Some 179 policemen were injured in the clashes, Hamburg police spokesman Andreas
Schoepflin said. Authorities drafted in more than 2,800 policemen from six
federal states to monitor a march of almost 4,000 protesters, he said. Marchers
were protesting against a two-day gathering of foreign ministers from European
Union and Asian nations in the city.
`We're not taking any chances, our strategy is to apply zero tolerance against
criminal offenders,' Schoepflin said in a telephone interview today.
The clashes in Hamburg, Germany's second-biggest city, add to existing strains
between authorities and protesters in the run-up to the June 6-8 summit of G-8
industrial nation leaders, to be hosted by Chancellor Angela Merkel in the
Baltic Sea resort of Heiligendamm, about 100 miles to the east.
A German court last week partially lifted a ban against demonstrations around
Heiligendamm, though tensions still simmered following police raids in Hamburg
and Berlin, a car fire-bombing and the erection of a steel fence around the
summit location.
Schoepflin said 120 protesters were temporarily detained during yesterday's
clashes. Seven men were taken into custody when found preparing Molotov
cocktails in Hamburg's St. Pauli district, scene of yesterday's trouble,
according to another police spokesman, Ralf Meyer.

`No Resort to Violence'
Merkel, who will be seeking pledges by G-8 governments on steps to combat
climate change and enhance scrutiny of financial markets, has said she
understands when police deal with potentially violent protesters.

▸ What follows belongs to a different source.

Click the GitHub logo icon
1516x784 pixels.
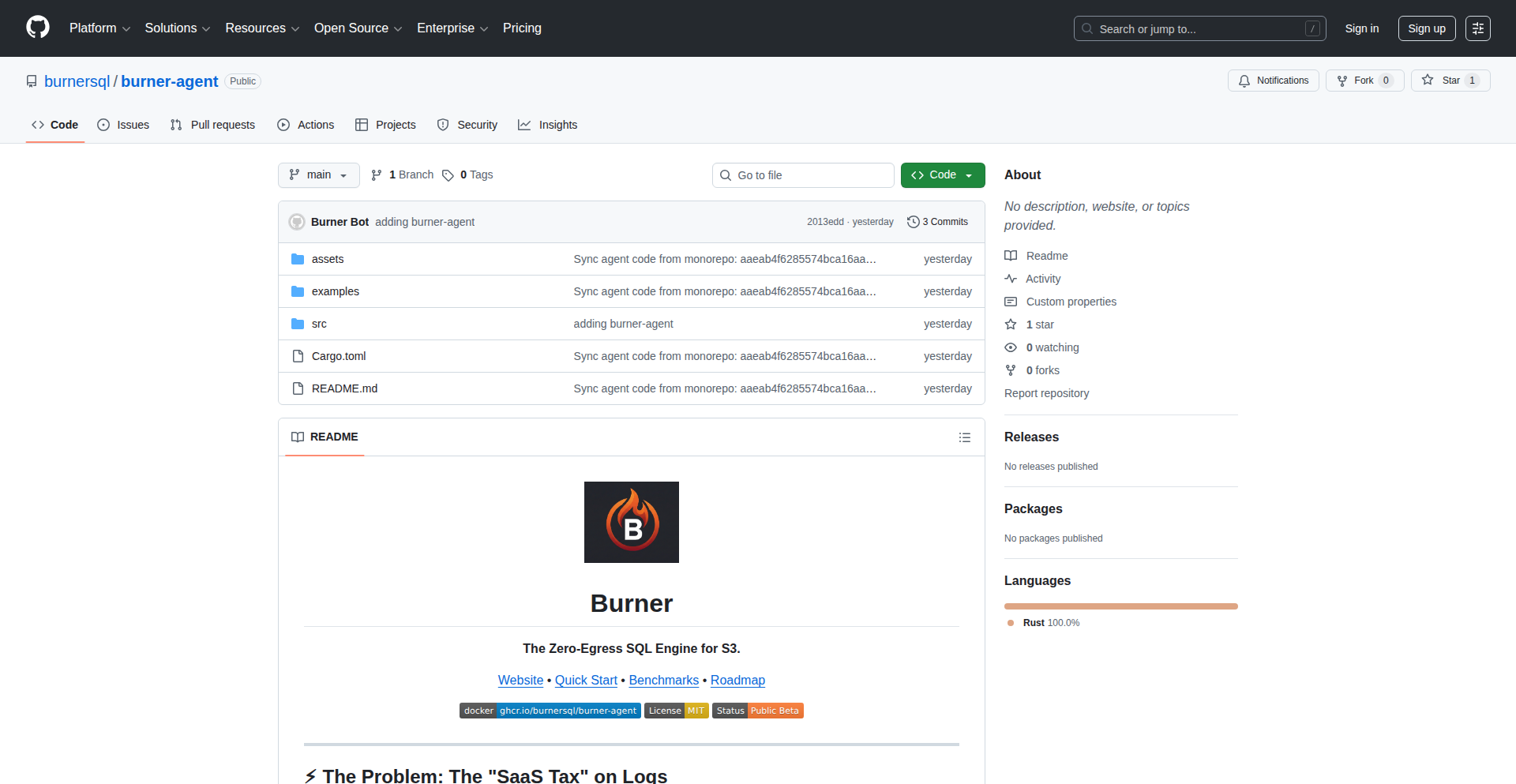(x=38, y=28)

`One thing must be clear: Violence is no means to enforce political goals,'
Merkel said in a statement published on the German government's Web site May
26.

`We must therefore ensure that there will be no resort to violence.'
German authorities are preparing for the arrival of what protest organizers say
could be as many as 100,000 people in the northern coastal city of Rostock on
June 2 to demonstrate against the Heiligendamm gathering. The G-8 is an
international forum for the governments of Canada, France, Germany, Italy,
Japan, Russia, the U.K. and the U.S.
Security at international gatherings was stepped up after a series of
confrontations that started at a World Trade Organization meeting in Seattle in
1999, peaking in July 2001 at a Group of Seven summit in Genoa, Italy, where
police shot and killed a demonstrator.